她理解,他还是学生,应当以学业为重,特别是他难得收心,处在成绩的上升期,鸡飞狗跳独树一帜的事也做得少了,他的老师专门通知过她,称他为“将会载入学校名人册的好苗子”,家长要配合学校齐心协力好好辅佐他成才。
那时吕虹正在郊区看房。
当吕竹的行为步入正常人模式,就有了她发挥余地。
在世俗中游走,是她的拿手好戏。
就在吕竹参与修建的高速路附近,政府规划了一片新区里,多个楼盘在建中,要是以前,她肯定不会碰期房的,有一定几率不兑现外,更可能要把人送去当拓荒小白鼠,她已不是年轻人,没有锐意进取的力气,但现在她只愿还排得上号。

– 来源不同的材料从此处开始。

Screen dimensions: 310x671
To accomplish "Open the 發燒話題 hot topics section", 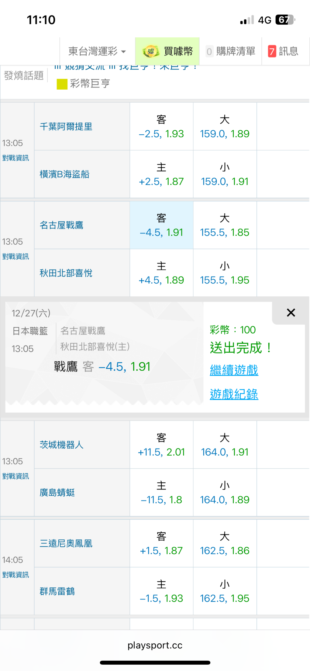I will (24, 76).
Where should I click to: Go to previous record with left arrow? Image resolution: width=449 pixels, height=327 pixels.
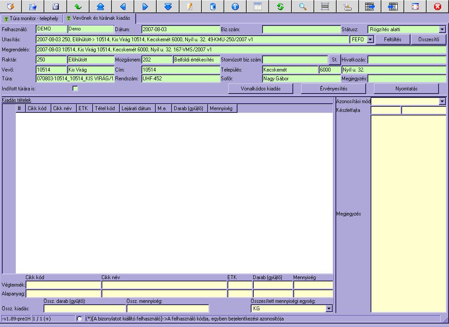[x=123, y=7]
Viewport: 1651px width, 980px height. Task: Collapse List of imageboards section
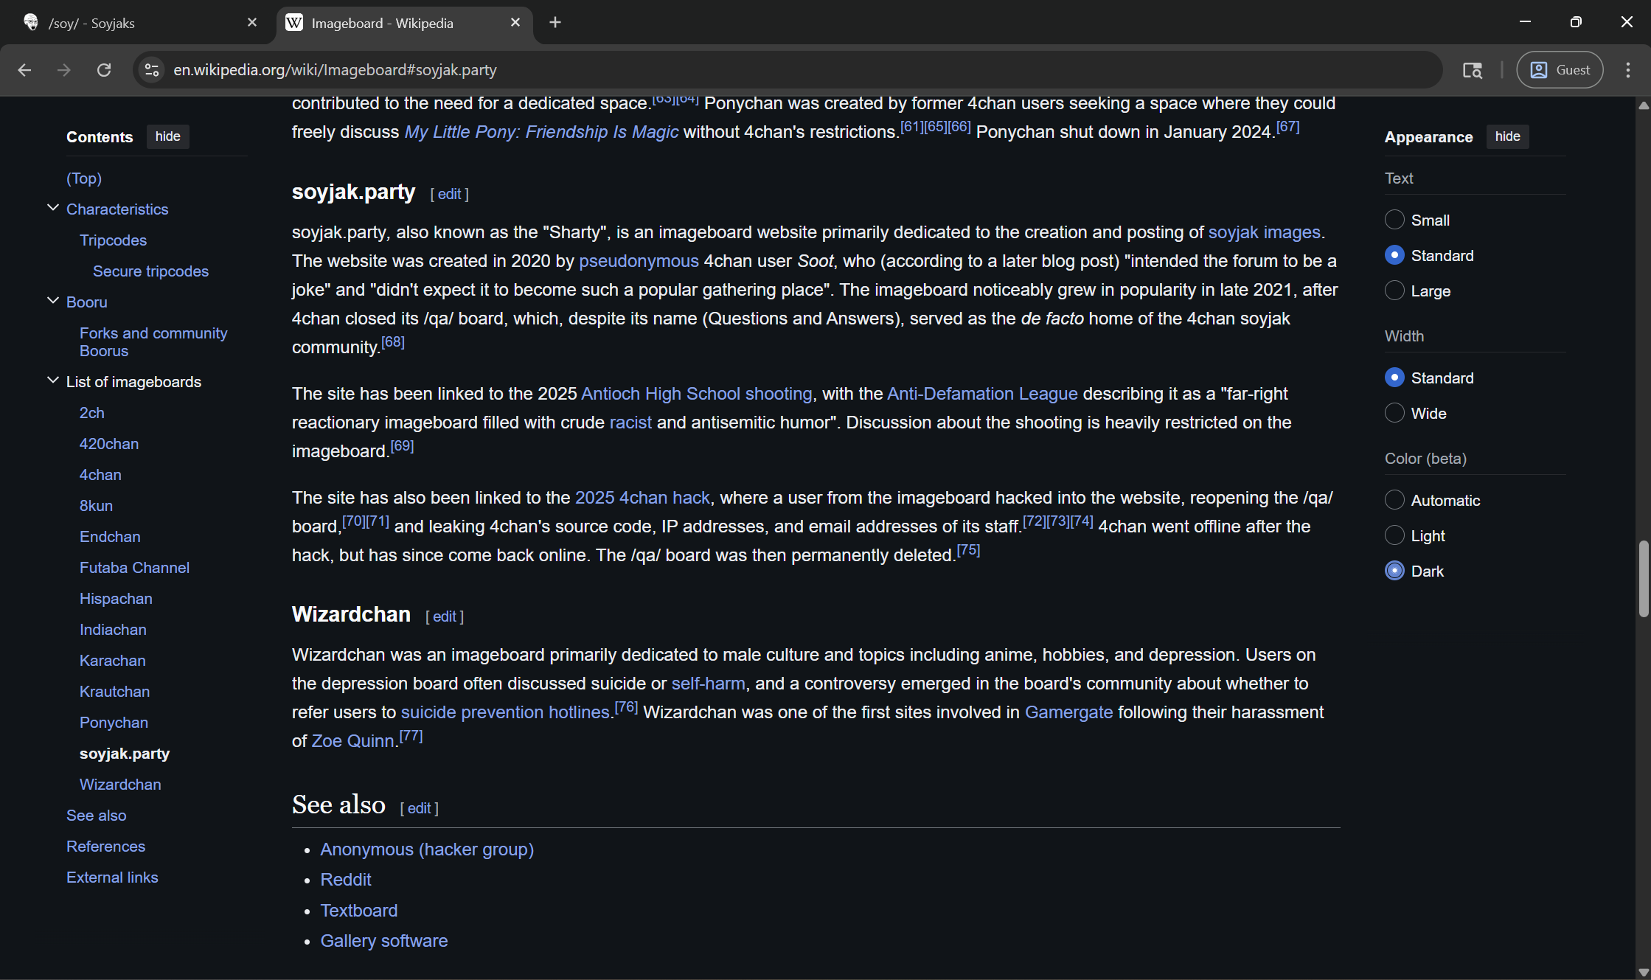[x=53, y=381]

还有就是他要念的大学——升学,深造,她从前未完成的愿望,看上去他是有机会替她实现的,她开始收集大学的资料。
出行困难的现在,距离近的好大学录取低,有必要的话还得去远方念书,但异地也比总被别人插手生活好,不管他人给出的是否更方便的路径。
她安排他走普通人的路,也算插手。
但想必他也很喜欢她的手。
生活一下子柳暗花明起来。
家里的好多牛奶囤过期了,她关起门来,心血来潮地泡牛奶浴。
日常中,涂手膜,涂指甲油,化化妆之类的行为,也多了起来,就好像要在后面的家长会上粉墨登场似的。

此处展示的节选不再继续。